The moon’s large, orange orb was slipping into the western horizon and silhouetted trees and cornstalks around our Timber Creek Valley farm when I stepped outside early the other morning.
In the valley below – what some neighbors poke fun at me for not correctly calling a coulee – an icy fog hung to mask what was sure to be frost covering the long stalks that a couple weeks ago had been lush grass and weeds.
There was something different in the air that hadn’t been there in the days and weeks previous. I’d barely noticed it because the evening air had started to cool so much that we’d shut some of the windows on the Eimon Homestead’s old farmhouse. That difference hit me in the face like the slap of an cold spray of water during a hot July morning.
It was October, and autumn truly was in the air – air that’s fresh and clean with the snap of bed sheets on a clothesline but far from the winter cold that in a few weeks will suck the wind from our lungs and freeze our nasal passages.
With the air comes the introduction of yellow chore gloves on the hands of farmers who might be working into the night, and the tales from hunters who will spend dusk and dawn hours standing quietly in tree-stands to watch for deer whose minds have been addled by love-making hormones.
The chill increased, telling me that the moon’s light disappearing over the western horizon would in moments be replaced by the morning sun’s first rays glowing over the eastern horizon behind me. Years of life have shown me truth in the adages, “it’s darkest before the dawn” and “it’s coldest before the dawn.”
The air stilled for about a minute. And then the crisp, dry corn leaves in the field near me breathed their fall death rattle, reminding me that the crop had reached the end of its mature life and was ready for the harvest. A few early-dropped leaves from our yard’s trees joined the now-melodic rattling, skittering across the driveway and onto the road – first in straight lines and then moving in circles.
The sun’s first rays reached me on the breeze that was moving the leaves, the rays spreading themselves across the tan-brown corn stalks and creating a spattering of mini-shadows behind the leaves traversing the driveway.
The light rose as a woken child, stretching and yawning its way across the Northern Driftless landscape.
What moments earlier had seemed like the end had become the beginning.
At first, I noticed how the day’s dawning was missing some of the chatter spring and summer mornings brought on songbirds’ voices and on the voices of so many early-rising critters. But that morning, only the two-note crow of a cock pheasant in the corn and the occasional bawling of newly-weaned calves joined the sound of my breath and the occasional whisper of the earth’s breeze.

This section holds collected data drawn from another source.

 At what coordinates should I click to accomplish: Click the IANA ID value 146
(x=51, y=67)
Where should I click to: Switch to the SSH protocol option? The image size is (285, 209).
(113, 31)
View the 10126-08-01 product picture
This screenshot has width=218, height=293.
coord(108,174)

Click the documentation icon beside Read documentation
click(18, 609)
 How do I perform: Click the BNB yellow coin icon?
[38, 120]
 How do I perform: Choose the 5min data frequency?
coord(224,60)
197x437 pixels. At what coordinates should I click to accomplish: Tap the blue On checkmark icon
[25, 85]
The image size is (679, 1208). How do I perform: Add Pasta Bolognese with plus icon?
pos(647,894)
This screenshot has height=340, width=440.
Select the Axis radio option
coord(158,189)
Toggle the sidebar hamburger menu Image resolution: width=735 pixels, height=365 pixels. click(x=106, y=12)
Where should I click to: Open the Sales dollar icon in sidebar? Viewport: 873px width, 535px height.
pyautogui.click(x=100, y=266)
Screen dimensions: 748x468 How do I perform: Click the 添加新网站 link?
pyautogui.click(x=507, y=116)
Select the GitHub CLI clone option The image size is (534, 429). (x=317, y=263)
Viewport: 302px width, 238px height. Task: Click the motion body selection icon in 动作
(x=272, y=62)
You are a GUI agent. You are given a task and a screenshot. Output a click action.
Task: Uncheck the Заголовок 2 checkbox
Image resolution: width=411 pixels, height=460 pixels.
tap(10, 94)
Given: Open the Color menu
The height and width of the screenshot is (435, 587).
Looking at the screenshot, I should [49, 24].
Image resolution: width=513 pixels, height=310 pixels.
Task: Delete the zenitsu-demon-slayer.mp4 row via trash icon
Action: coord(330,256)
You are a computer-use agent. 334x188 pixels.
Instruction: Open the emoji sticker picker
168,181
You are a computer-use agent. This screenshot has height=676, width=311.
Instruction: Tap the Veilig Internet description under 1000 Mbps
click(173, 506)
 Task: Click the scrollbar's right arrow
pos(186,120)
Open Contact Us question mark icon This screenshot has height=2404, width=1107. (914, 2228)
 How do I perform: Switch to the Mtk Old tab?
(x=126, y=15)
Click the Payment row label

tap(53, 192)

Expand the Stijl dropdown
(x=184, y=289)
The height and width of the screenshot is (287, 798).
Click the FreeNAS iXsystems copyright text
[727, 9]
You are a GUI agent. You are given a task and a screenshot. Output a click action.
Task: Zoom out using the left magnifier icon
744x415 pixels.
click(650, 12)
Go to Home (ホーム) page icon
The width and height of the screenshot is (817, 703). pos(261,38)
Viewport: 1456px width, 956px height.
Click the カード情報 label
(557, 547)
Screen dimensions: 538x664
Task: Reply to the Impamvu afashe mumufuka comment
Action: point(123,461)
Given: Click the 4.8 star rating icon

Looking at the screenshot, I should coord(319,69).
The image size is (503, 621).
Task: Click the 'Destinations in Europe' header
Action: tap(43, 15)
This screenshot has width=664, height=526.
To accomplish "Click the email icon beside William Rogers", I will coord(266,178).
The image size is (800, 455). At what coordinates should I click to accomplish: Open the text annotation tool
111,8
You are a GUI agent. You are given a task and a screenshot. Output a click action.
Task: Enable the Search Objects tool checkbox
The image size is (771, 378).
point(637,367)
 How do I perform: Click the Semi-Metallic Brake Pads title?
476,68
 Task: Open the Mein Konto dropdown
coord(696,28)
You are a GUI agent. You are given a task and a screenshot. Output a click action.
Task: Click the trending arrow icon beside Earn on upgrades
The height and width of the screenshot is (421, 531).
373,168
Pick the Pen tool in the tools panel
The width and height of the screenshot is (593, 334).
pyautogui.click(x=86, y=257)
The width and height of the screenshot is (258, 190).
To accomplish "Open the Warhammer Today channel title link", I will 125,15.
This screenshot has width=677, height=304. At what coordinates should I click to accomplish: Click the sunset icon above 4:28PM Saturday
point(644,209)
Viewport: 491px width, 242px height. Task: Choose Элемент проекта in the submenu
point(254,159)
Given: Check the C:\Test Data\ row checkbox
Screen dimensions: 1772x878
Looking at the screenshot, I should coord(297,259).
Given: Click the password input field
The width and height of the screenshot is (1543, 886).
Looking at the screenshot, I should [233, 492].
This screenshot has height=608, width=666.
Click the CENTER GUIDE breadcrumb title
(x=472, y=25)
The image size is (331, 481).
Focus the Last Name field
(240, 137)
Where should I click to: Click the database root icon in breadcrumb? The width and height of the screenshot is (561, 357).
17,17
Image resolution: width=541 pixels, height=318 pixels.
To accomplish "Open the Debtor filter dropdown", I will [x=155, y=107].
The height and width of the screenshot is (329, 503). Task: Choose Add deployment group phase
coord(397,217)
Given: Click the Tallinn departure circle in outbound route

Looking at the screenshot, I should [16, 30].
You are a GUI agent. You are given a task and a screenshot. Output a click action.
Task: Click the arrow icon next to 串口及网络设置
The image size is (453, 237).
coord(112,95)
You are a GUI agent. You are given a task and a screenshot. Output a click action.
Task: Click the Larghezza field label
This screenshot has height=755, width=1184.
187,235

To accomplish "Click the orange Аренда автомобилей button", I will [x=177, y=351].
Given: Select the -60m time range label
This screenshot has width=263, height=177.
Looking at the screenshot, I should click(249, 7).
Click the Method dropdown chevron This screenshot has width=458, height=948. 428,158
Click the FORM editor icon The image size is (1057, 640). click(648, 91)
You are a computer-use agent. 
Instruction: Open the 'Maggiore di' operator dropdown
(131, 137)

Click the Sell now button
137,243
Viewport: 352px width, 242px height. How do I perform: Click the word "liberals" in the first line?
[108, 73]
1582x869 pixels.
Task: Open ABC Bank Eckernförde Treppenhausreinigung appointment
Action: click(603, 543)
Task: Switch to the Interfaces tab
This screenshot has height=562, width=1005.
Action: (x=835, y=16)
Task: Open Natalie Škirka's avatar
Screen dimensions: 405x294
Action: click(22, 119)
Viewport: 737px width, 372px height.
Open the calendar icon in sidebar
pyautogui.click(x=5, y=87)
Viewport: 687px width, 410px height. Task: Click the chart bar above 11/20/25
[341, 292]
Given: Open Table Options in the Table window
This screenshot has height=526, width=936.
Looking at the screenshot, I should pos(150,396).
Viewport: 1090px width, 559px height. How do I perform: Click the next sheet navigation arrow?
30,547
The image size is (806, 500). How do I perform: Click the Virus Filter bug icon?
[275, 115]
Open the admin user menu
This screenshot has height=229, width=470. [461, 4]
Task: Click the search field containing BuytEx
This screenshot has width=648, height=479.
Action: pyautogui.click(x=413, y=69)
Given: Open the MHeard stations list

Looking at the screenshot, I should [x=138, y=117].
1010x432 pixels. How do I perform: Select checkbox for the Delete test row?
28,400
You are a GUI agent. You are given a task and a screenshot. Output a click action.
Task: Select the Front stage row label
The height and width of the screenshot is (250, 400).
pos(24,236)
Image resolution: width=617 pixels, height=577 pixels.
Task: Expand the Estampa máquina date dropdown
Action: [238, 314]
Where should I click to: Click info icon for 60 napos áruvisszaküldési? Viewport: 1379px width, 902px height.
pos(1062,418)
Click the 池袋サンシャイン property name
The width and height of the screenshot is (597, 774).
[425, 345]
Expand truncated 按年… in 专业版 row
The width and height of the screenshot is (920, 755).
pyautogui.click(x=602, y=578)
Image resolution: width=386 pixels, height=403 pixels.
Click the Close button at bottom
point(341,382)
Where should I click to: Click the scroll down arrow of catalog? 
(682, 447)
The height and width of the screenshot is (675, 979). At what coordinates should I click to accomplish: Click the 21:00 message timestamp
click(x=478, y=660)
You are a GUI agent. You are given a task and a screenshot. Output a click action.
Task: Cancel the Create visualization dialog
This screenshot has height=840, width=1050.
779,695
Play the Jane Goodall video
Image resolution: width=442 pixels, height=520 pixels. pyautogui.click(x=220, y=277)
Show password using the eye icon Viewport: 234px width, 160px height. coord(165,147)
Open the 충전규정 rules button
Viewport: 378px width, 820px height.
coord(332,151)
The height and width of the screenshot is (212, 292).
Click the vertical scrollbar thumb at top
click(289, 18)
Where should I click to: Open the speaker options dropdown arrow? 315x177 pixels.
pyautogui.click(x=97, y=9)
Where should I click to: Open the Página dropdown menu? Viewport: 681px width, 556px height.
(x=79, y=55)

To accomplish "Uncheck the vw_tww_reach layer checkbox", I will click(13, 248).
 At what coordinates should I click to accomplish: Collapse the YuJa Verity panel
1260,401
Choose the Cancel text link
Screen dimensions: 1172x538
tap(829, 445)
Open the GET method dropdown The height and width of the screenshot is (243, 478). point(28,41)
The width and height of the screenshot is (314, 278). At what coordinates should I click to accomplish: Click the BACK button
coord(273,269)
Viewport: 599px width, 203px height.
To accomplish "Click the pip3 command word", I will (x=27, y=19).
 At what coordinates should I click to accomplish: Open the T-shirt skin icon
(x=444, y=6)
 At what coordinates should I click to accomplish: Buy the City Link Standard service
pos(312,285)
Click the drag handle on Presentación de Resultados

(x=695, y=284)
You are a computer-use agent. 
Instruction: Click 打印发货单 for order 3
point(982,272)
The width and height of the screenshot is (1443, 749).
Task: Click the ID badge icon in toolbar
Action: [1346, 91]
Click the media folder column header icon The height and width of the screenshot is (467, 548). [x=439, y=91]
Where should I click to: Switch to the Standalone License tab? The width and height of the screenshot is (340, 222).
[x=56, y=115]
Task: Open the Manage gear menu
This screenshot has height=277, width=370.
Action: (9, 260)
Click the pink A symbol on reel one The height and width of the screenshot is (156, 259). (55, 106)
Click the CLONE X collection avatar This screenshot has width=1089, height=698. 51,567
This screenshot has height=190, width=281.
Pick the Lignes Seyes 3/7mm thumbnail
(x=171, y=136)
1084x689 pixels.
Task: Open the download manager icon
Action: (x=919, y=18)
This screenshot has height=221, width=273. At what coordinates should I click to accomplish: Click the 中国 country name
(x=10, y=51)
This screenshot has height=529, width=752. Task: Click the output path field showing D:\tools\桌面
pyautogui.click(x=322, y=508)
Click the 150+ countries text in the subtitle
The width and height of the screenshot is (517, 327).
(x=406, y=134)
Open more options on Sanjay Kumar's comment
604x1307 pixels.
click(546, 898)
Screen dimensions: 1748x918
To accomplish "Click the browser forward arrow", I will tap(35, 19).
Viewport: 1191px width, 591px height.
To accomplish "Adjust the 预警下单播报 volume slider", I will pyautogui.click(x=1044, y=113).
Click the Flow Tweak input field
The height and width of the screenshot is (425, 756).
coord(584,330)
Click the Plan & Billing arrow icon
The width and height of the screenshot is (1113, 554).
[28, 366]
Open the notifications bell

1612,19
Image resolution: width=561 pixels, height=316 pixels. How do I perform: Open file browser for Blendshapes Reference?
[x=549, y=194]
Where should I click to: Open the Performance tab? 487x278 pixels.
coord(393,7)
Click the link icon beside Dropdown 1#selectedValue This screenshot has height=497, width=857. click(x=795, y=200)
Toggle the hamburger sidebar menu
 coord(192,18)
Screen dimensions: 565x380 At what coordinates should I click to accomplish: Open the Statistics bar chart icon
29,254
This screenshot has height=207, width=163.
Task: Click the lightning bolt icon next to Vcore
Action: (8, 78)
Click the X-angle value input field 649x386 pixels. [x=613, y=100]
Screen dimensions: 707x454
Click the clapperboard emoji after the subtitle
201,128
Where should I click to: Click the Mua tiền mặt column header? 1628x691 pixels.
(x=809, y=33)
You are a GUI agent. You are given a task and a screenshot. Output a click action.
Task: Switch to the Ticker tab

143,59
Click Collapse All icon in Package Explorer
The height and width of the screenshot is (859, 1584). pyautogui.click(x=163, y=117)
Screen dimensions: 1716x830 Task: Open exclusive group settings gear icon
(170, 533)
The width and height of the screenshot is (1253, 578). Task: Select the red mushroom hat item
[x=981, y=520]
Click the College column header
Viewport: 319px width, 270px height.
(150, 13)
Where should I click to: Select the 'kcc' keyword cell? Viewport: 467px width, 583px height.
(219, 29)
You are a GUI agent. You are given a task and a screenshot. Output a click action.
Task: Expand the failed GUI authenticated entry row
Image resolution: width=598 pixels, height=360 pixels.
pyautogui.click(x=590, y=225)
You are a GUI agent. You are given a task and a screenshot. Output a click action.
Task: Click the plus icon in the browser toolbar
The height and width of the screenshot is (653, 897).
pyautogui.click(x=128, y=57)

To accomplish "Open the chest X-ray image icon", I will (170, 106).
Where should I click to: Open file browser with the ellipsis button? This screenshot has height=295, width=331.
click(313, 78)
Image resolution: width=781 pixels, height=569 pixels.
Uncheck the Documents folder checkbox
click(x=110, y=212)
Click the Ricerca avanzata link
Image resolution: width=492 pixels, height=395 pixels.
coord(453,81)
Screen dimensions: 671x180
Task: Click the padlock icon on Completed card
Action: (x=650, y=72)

The sun, at first, was a large yellow-orange ball filled with life sent in its light’s whiteness. But as it rose, the ball whitened and flung its yellow fingers across the landscape. They felt their way across the barnyard and pasture, across the Larsons’ pond, and then across another piece of pasture until the now-golden fingers reached the woods.
The gold touched the bottom of the woods’ tree trunks and, without hesitation, gently stroked their way up the trees until reaching the leaves on the poplars, maples and oaks.
When they reached the leaves, the fingers balled into fists filled with every color imaginable. The leaves exploded into iridescent yellow, gold, orange, red and brown brightness. The leaves reflected the color so brightly that it was difficult to comprehend – impossible to pick out what colors were the brightest and most beautiful.
My face, heart and soul were warmed by the cornucopia of colors into which I stared to the west; the sun’s fingers coming from the east made their ways up my back and used their warmth to gently massage the week’s tensions from my back and shoulders.
I gave myself to the morning.
The most challenging part of that day was leaving the spot that offered so much comfort. There were, as people more responsible than I might say, “places to go and people to meet.” But I didn’t want to leave that spot.
As so often happens, I knew I’d have to photograph the moment in my mind, my eyes’ lenses used to see the picture as only I saw it. Other people’s eyes, I knew, would photograph it differently than I.
The photograph etched in my mind, I would later use words to attempt to paint the scene as best I could.
Later, I’d hang the picture in my heart’s galleries, where it would join the art of so many other moments I’d come to know in Wisconsin’s rural countryside. And that day I promised myself that I’d occasionally open the gallery to allow others to see the fall-morning colors as I saw them in our Timber Creek Valley.
— Scott Schultz
I love FALL especially thru your words.